Czechs Seek More Control, Boost Tax Revenue From Gaming

The Czech government is preparing to tighten control over the gaming industry and boost its contribution to tax revenue as billionaire Finance Minister Andrej Babis seeks to keep the budget deficit in check.

The ministry is drafting a bill that would raise tax receipts by allowing online gaming for all operators in the Czech Republic, Deputy Finance Minister Ondrej Zavodsky said in an interview. The bill, to be valid as of 2016, would also set separate tax rates for different types of gaming, he said.

Babis’s ministry is searching for new sources of budget revenue as it seeks to avoid a corporate tax boost envisioned by Premier Bohuslav Sobotka. The government wants to keep the public finance deficit at a maximum of 2 percent of gross domestic product in the years to come, officials have said.

“We need to create an environment that will allow us to tackle hardcore gaming like slots or table games,” Zavodsky said. “The indirect costs for the state stemming from such gambling are several times higher than the revenue it collects. That should be made even.”
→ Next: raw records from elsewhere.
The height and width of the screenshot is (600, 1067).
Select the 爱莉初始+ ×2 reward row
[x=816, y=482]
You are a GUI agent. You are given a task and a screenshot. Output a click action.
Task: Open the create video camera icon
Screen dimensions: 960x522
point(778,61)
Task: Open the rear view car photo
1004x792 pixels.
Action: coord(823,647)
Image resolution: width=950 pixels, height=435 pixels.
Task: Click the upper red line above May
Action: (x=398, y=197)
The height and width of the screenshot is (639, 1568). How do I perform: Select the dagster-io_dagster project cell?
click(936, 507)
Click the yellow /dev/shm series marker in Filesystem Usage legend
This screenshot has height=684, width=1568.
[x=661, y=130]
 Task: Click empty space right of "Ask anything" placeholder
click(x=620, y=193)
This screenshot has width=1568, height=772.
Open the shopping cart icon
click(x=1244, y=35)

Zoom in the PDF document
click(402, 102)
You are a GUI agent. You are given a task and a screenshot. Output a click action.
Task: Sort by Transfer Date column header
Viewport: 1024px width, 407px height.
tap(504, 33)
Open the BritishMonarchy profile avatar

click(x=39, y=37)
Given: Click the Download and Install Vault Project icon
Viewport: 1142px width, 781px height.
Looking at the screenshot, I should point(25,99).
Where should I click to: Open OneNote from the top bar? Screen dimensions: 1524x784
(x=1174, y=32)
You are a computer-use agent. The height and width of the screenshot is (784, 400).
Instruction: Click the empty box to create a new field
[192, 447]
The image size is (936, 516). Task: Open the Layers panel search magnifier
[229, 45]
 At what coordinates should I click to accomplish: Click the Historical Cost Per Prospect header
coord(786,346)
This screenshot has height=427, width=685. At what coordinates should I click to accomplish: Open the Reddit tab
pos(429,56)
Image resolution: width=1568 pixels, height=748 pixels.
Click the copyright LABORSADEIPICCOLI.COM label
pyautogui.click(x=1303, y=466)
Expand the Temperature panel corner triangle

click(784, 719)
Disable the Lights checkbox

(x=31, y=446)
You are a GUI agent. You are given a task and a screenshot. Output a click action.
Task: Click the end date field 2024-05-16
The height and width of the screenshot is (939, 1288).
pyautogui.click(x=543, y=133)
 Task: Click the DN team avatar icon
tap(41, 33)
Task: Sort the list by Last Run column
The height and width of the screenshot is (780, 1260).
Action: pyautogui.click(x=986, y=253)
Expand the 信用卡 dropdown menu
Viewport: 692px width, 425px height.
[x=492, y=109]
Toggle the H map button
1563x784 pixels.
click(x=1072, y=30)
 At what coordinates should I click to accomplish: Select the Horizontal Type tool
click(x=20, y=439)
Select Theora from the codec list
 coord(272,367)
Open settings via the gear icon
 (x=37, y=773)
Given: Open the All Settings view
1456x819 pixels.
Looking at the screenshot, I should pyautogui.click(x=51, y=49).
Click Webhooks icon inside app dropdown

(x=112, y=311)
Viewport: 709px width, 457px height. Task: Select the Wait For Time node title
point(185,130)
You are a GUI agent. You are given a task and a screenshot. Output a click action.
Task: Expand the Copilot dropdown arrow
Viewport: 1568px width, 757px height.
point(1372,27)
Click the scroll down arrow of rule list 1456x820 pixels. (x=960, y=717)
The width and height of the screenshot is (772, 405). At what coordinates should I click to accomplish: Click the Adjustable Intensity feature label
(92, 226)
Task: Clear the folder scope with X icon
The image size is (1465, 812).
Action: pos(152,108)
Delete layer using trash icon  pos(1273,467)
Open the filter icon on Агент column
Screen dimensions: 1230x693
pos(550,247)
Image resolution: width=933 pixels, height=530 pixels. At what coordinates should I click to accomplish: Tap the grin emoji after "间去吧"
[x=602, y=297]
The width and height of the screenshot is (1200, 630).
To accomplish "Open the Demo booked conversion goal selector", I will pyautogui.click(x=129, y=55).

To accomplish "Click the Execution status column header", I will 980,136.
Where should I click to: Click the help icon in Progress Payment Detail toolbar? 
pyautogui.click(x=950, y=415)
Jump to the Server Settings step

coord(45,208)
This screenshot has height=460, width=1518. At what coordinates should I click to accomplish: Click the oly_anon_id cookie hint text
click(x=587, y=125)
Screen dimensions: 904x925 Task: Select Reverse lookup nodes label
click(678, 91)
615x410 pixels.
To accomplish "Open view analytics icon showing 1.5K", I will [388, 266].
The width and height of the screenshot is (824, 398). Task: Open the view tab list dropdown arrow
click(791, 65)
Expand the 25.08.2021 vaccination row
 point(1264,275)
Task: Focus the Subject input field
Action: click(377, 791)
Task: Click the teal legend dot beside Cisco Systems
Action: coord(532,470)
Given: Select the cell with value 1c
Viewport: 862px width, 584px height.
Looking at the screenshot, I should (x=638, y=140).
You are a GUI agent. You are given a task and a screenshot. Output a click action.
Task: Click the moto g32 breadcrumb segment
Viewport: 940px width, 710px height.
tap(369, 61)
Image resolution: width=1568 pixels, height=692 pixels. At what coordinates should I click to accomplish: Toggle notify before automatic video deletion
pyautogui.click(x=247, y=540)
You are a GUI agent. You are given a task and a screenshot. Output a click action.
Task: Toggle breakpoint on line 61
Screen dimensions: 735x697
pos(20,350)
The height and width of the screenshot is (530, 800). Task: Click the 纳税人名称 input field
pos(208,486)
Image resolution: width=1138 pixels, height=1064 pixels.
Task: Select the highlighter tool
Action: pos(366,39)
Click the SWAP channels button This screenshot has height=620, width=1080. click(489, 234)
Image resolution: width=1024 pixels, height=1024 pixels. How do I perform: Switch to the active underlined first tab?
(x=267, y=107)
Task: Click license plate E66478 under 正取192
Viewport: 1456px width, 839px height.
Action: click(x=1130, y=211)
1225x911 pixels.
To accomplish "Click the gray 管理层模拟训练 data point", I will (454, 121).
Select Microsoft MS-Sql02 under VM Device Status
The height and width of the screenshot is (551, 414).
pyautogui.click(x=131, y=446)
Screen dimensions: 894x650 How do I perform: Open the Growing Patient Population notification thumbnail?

The Czech Republic, which had some 58,841 gaming machines at the end of March, collects about 8 billion koruna ($402 million) in taxes from the gaming industry a year. The Finance Ministry estimates that costs related to gaming industry are at least four times higher than revenue, he said.

The country has the highest number of bars with gambling licenses per capita worldwide, Zavodsky said.

Casinos and slot operators would thus face higher tax rate, while lottery companies would be taxed less, Zavodsky said. In 2012, a special 20 percent lottery tax on gaming companies was imposed. Slot operators also have to pay a daily fee per machine.